The 14,000m², three-story building will co-locate enterprise organisations with Queensland government departments and councils, and will connect Springfield to Brisbane via a dark fibre network.
Polaris 1 will boast state of the art security systems and environmentally conscious technologies including non-potable water for cooling that can potentially save 650,000 litres a day, trigeneration power feeds, and rotary Uninterruptible Power Supplies in place of lead-acid batteries.
IT consultant Strategic Directions Group is the overall master planner for Springfield ICT, and its director Mike Andrea spent three years researching the newest and most secure data centres around the world for Polaris 1. With this experience, Andrea has warned that governments, local councils and major corporations could waste millions if CEOs don’t plan green data centres correctly.
Andrea, who has designed the Treasury’s data centre in Canberra and recently returned from major project consultations in Asia and Europe, said his data centre philosophy is it must be financially viable to the parties involved, and it must be flexible and scalable so that as densities change, the building is able to cope with new demands.
“But the bottom line is don’t go overboard. Anything can be done technically, but financially it might not be the most business savvy thing to do (to over commit and overspend on capital just to achieve high density),” Andrea told Computerworld.
Andrea sees over-specifying capacity requirements as one of the most common mistakes made in data centre design.

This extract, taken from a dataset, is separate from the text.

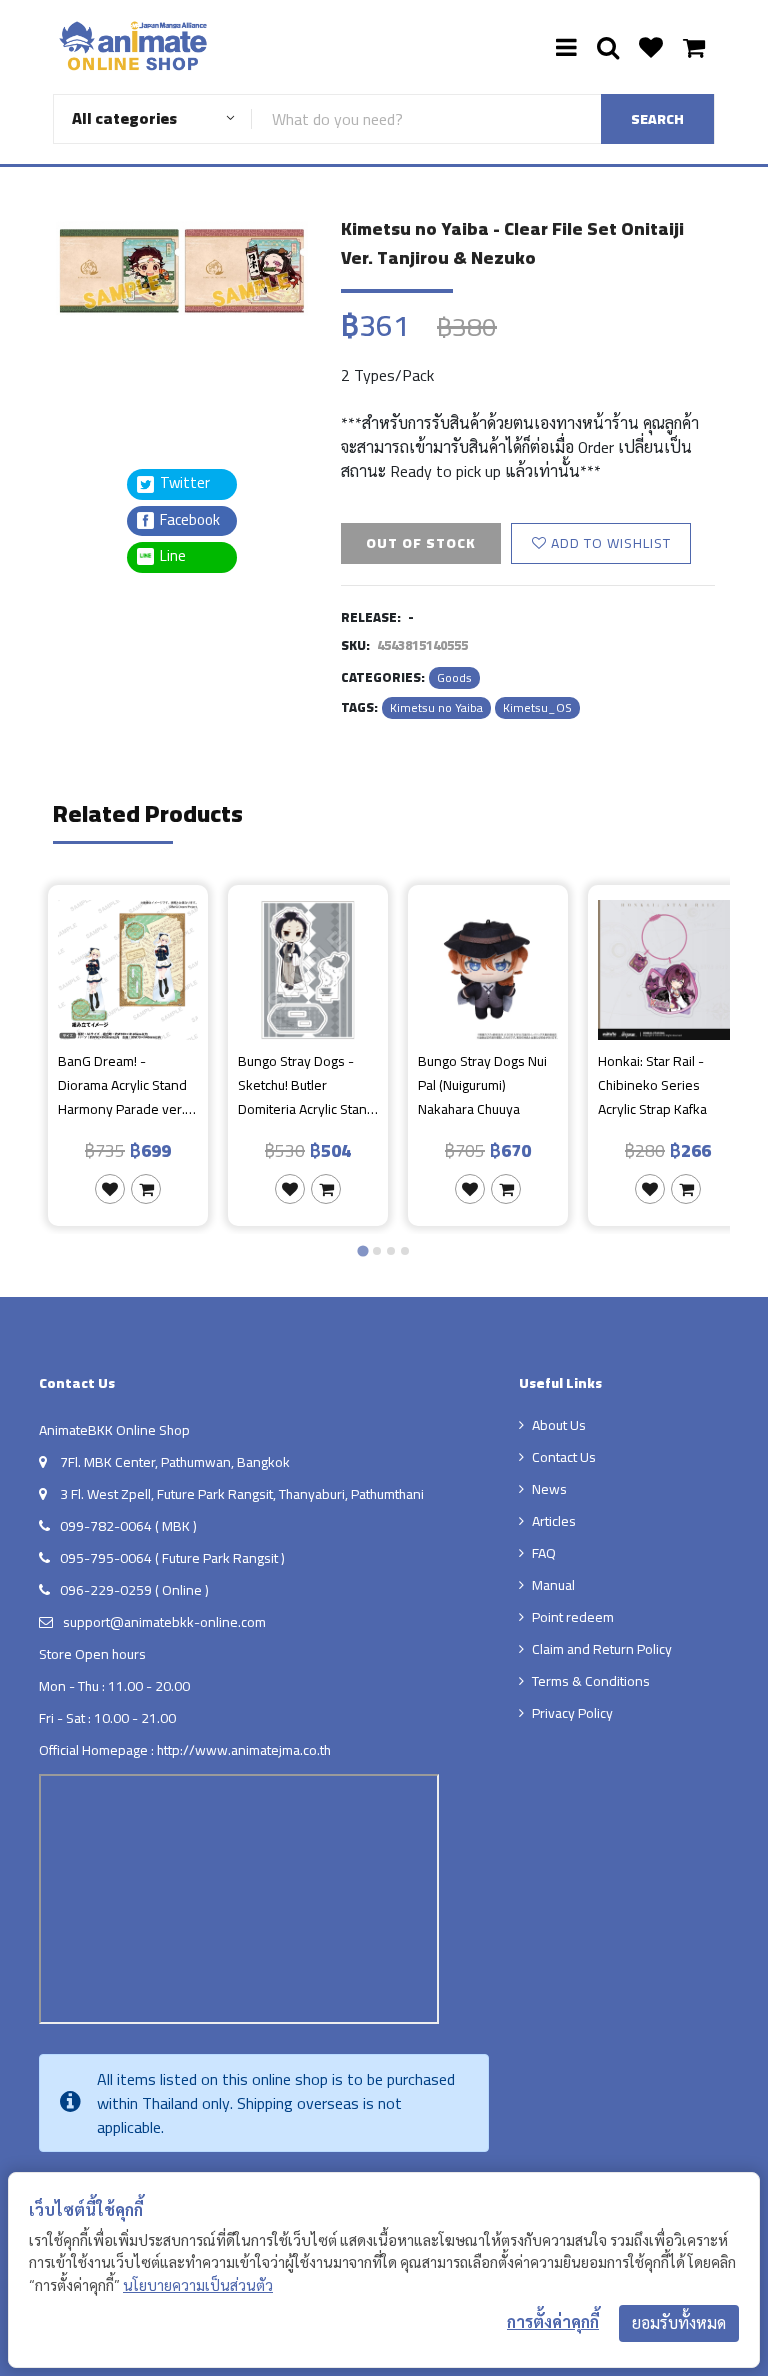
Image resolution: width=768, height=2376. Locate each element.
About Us (559, 1425)
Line (179, 556)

“We’ve had requests through RFIs and tender processes across government and commercial sectors where organsations are asking for hundreds of racks to be housed at 10 kW per rack, when in reality some of those requirements have probably overstated what is needed. They do need the ability and flexibility to support high density racks…but that load on a building from a power, cooling and telecommunications perspective can be quite taxing, especially if it’s a retro-fit.
“Even on newer data centre facilities we quite often see organisations talking about going to 3000-6000 Watts per square metre in overall density across large floor space. When you add that up, that’s quite a lot of capacity required in a small area, and it actually begs the question of whether financially that’s the best thing to do, because it could be more cost effective to stick within the 1500 Watts per square metre area but just use more space. So space versus capacity becomes quite critical in financial terms,” he said.
(See Computerworld features “A green IT checklist: From first steps to stretch goals” and “Six Steps to a Green Data Center”)
Virtualisation and server consolidation is a key green initiative among data centre operations, and can be beneficial in reducing the overall footprint of the data centre. But Andrea warns that consolidation can actually create demand for high density racks which require far more elaborate electrical, mechanical and structural environments, in turn driving cooling, power and construction costs up.
“So before where you might have had 200 servers spread across thirty small data centres, you might consolidate that through virtualisation down to say twenty servers in three or four high density racks. But those high density racks are actually now causing the problems in data centres, and some selection processes or business case development don’t take the impact on the data centre into account in the consolidation and virtualization business case,” he said.
Andrea recommends bringing the data centre manager into the business case development from day one to assess the overall cost and impact of implementing these kinds of technologies.
Finding the right balance between environmentally friendly and financial viability is paramount, as Andrea warns it is currently slightly more expensive in terms of capital and operational costs to look at green power generation capabilities such as tri-generation and co-generation. Location is also vital in determining what power services are available, such as gas or energy from renewable sources.
“The location is quite critical. For free air cooling some of the southern states might have an advantage over the hotter states…but it really comes down to the use and selection of vendor products and how that is taken into account in the procurement process.